Communications under Bursty Mixed Gaussian-impulsive Noise: Demodulation and Performance Analysis

TL;DR

This paper develops maximum likelihood demodulation techniques for bursty mixed Gaussian-impulsive noise environments, providing theoretical BER analysis and demonstrating significant performance improvements over baseline methods.

Contribution

It introduces ML demodulation methods tailored for bursty mixed noise, with analytical BER expressions and bounds for M-PSK and MSK modulations, enhancing communication robustness.

Findings

Proposed demodulation methods outperform baselines by over 2.5dB.

Derived closed-form BER expressions for M-PSK.

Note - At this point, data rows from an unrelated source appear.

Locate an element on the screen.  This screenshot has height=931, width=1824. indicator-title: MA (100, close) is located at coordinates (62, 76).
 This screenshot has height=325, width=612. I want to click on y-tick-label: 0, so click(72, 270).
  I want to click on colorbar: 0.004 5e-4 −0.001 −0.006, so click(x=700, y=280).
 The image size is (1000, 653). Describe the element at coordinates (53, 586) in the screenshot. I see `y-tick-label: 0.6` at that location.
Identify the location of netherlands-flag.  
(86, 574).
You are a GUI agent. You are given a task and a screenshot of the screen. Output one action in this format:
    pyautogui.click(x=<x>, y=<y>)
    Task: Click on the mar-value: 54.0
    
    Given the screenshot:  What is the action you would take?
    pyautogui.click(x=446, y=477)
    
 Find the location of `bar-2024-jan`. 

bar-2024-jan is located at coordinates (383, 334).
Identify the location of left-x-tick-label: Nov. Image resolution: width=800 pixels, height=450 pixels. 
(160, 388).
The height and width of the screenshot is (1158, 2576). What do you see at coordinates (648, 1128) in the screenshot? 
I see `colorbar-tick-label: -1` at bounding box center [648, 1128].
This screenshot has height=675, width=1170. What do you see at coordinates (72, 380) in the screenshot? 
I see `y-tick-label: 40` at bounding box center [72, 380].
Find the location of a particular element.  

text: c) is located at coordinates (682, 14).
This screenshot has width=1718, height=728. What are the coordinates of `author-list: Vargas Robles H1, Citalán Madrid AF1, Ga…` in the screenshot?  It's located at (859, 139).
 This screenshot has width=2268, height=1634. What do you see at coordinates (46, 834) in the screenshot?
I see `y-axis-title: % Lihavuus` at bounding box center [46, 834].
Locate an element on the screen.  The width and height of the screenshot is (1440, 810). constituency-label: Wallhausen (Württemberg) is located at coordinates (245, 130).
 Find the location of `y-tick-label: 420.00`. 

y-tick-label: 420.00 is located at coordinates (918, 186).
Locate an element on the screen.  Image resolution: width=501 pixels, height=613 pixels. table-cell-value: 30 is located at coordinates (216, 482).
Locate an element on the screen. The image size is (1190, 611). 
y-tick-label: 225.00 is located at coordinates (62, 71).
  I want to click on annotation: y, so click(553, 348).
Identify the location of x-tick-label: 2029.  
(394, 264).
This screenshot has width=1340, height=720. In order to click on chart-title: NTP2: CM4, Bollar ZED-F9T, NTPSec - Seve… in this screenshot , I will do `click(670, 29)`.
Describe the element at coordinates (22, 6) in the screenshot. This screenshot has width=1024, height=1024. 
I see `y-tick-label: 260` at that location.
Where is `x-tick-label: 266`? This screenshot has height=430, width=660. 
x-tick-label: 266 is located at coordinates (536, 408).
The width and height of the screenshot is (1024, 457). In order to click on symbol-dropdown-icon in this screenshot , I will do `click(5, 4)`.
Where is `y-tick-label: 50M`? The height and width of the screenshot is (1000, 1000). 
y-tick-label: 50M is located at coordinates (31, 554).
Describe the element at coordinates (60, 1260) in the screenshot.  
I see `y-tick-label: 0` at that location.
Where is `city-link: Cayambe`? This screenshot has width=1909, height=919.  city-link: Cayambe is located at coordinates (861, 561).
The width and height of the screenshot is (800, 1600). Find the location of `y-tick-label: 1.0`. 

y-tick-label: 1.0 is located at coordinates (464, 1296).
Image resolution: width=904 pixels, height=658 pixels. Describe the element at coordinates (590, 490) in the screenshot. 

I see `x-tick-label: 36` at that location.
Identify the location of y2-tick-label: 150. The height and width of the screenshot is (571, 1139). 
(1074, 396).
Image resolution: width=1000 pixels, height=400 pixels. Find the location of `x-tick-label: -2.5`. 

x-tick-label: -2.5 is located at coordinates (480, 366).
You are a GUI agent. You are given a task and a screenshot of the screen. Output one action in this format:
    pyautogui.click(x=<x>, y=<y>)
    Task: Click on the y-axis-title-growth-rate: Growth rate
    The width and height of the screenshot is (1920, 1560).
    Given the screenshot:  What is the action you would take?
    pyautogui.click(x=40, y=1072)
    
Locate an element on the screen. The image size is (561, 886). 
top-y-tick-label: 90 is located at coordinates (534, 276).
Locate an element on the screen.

Established BER bounds for MSK demodulation using Viterbi algorithm.

Abstract

This is the second part of the two-part paper considering the communications under the bursty mixed noise composed of white Gaussian noise and colored non-Gaussian impulsive noise. In the first part, based on Gaussian distribution and student distribution, we proposed a multivariate bursty mixed noise model and designed model parameter estimation algorithms. However, the performance of a communication system will significantly deteriorate under the bursty mixed noise if a conventional signal detection algorithm with respect to Gaussian noise is applied. To address this issue, in the second part, we leverage the probability density function (PDF) to derive the maximum likelihood (ML) demodulation methods for both linear and nonlinear modulations, including M-array PSK (M-PSK) and MSK modulation schemes. We analyze the theoretical bit error rate (BER) performance of M-PSK and present close-form BER expressions. For the MSK demodulation based on the Viterbi algorithm, we derive a lower and upper bound of BER. Simulation results showcase that the proposed demodulation methods outperform baselines by more than 2.5dB when the BER performance reaches the order of magnitude of $10^{-3}$, and the theoretical analysis matches the simulated results well.